This week, we are anticipating the crucial release of the US jobs market status through the Non-Farm Payrolls (NFP) report. The NFP report is meticulously compiled by the Bureau of Labor Statistics (BLS) by surveying both government and private enterprises. It aims to assess the number of workers in the US, excluding those engaged in farming, private enterprise, household business, not-for-profits, and the military.
The NFP data is commonly presented as a measure of the increase or decrease in the number of jobs created. Additionally, alongside each month's NFP report, investors receive updates on the official US unemployment rate and the changes in Average Hourly Earnings. Together, these indicators offer valuable insights into the overall health of the US economy. A robust NFP report signals a strong economy and increased spending capacity, fostering economic growth, while the opposite holds true as well.
For forex traders, a vigorous economy typically corresponds to higher interest rates, and higher interest rates tend to bolster the domestic currency. Conversely, a weak economy may lead to lower interest rates and a depreciation of the domestic currency. As a result, forex traders are advised to closely monitor the NFP data, which is released on the first Friday of each month, starting with this Friday's release.
Fedwatch
In its most recent meeting, the Federal Reserve raised interest rates for the eleventh time out of twelve meetings, resulting in the official cash rate being set at 5.25%-5.50%. This represents the tightest monetary policy in over two decades, as the Fed continues its battle against the persistent high inflation observed over the past 12-18 months.

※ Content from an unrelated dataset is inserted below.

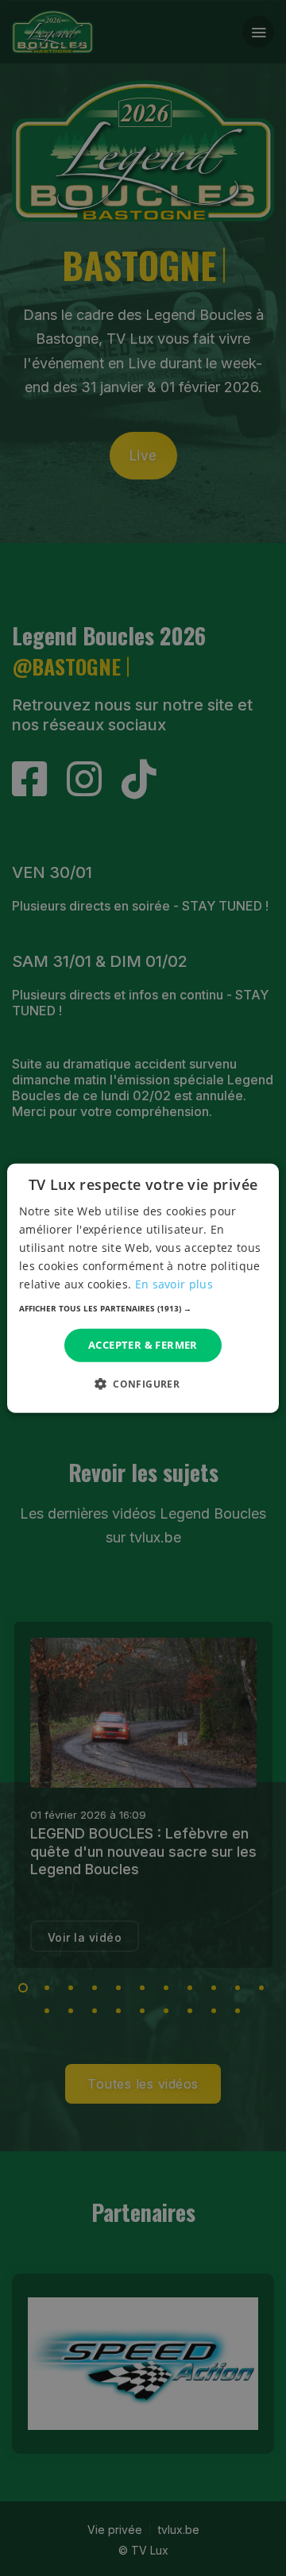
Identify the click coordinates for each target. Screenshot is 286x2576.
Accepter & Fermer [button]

During the post-meeting press conference, Fed Chairman Jerome Powell stated that the elevated interest rates are likely to persist for a considerable period, emphasizing the need for sustained restrictive policy measures. He acknowledged that these policy changes might cause some adverse effects on the US economy, leading to a potential period of below-trend growth and softening labor market conditions.
Despite the firm stance on inflation and the possibility of another interest rate hike in September when the Federal Open Market Committee (FOMC) convenes again, Powell hinted at the option of a potential pause. He emphasized that the Fed would carefully assess the economic situation on a meeting-by-meeting basis before making any further decisions.

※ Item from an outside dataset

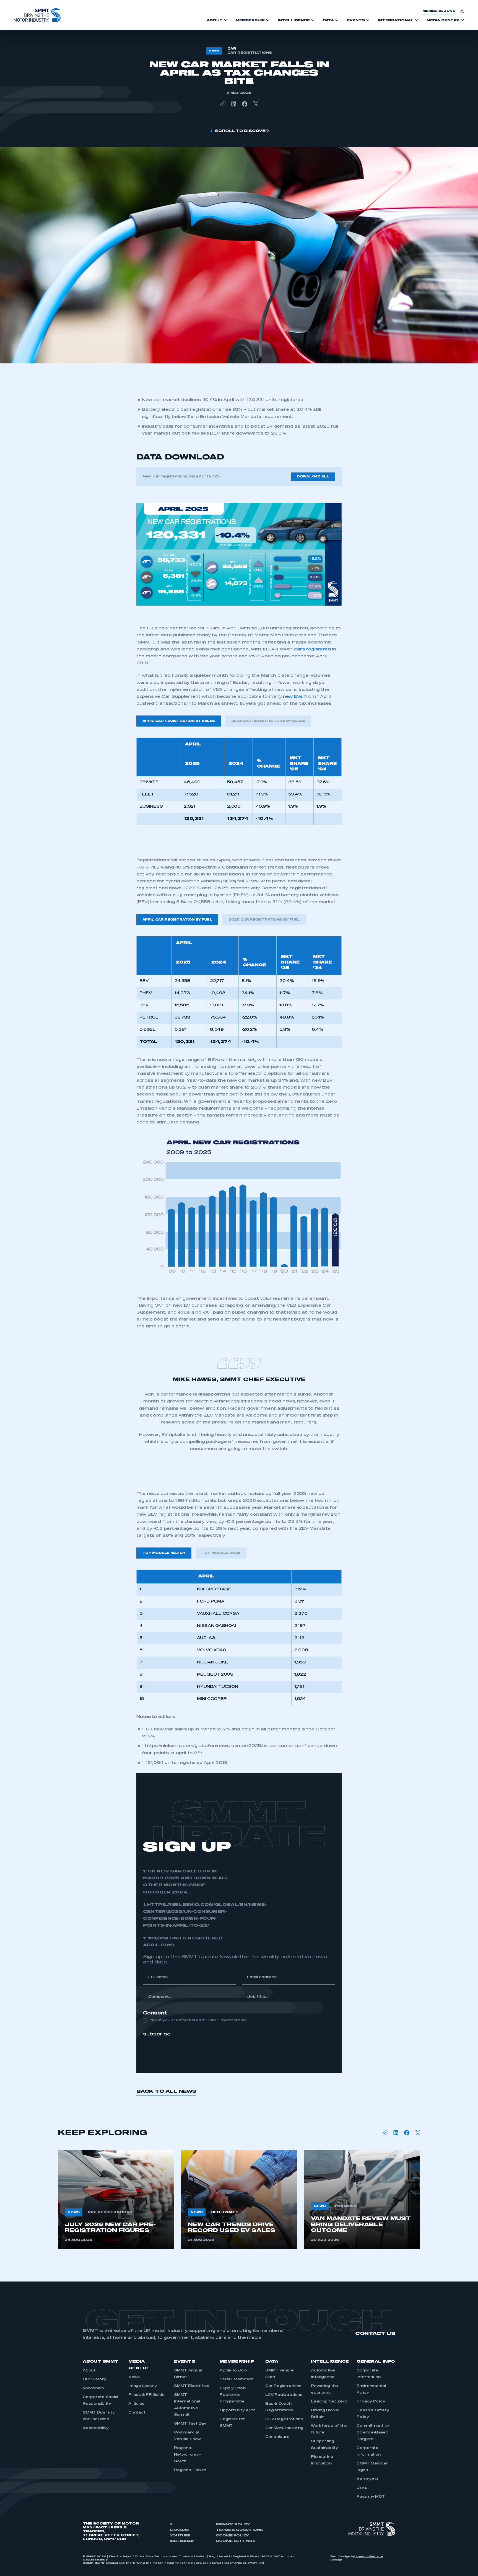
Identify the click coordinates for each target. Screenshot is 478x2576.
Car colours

In June, after the Fed's meeting pause, Powell specifically mentioned the likelihood of "at least" one more rate hike. With one rate increase already implemented in July, the current question prevailing in the market is whether the Fed will proceed with another rate hike or opt for a pause. Market pricing currently suggests that investors are skeptical about the Fed having additional room for rate increases, with futures pricing indicating an 81.5% probability of "No Change" at the Fed's September meeting.
What to watch out for in Friday's NFP
This week, economists anticipate the NFP report to reveal a total of 203,000 jobs created in the US economy during July. This figure shows a slight decrease compared to June's increase of 209,000 jobs and falls significantly below the 12-month rolling average of 316,000 jobs per month. As a result, the market expects further evidence of the US jobs market cooling, indicating a potential reduction in inflationary pressures.

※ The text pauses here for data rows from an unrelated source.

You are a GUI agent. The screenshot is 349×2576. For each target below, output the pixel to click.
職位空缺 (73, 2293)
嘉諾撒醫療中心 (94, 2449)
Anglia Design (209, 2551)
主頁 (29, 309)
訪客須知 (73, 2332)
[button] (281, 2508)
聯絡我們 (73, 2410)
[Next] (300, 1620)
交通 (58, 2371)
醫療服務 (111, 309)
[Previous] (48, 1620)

An NFP number surpassing expectations, say around 250,000 or higher, is likely to trigger a positive and strong response in the US dollar's value, while stocks and bonds may experience a negative reaction due to increased expectations of the Fed's implementation of its "one more hike to come" scenario. Conversely, if the reading falls below expectations, such as below 180,000 jobs, the US dollar is expected to weaken, and stocks and bonds may rally, as this would suggest a diminished need for additional Fed rate hikes.
How to trade Friday's NFP
Stronger than expected NFP: Long USDJPYThe US dollar (USD) has maintained an uptrend against the Japanese Yen (JPY) on and off for the past two years. More recently, this long-term uptrend has reasserted itself (dark green ribbon). After a correction back to the long-term trend in July, the price action has rebounded with higher peaks and higher troughs, as well as a clear majority of demand-side candles (i.e., candles with white bodies and/or lower shadows). Each of these factors suggests a market which is in a state of excess demand for USD versus JPY.
Analyst view: I am comfortable adding long-side risk exposure to USDJPY around the current price and while the short-term trend remains up. A stronger than expected NFP release would likely see the price target 145.07, but potentially 151.95 in the medium term. Stops may be set below the previous excess demand point of 137.24.
Weaker than expected NFP: Short USDCHF
The Swiss Franc (CHF) has maintained an uptrend against the USD since January. A modest rally since a major sell off in early-July has allowed the price to recover to the short-term trend ribbon (light pink zone). We typically find the trend ribbons offer areas of dynamic resistance in a well-established downtrend. Therefore, traders would be well served by watching this area closely for reversal candles. In particular, candles with black bodies and/or upper shadows are excellent signals of excess supply of USD vs CHF.
Analyst view: I am comfortable adding short-side risk exposure to USDCHF in the short-term trend zone after observing one or preferably, two reversal candles. A weaker than expected NFP release would likely see the price target 0.8552, but but there are few major points of potential support in the USDCHF chart until closer to 0.70. Stops may be set above the previous excess supply point of 88.21.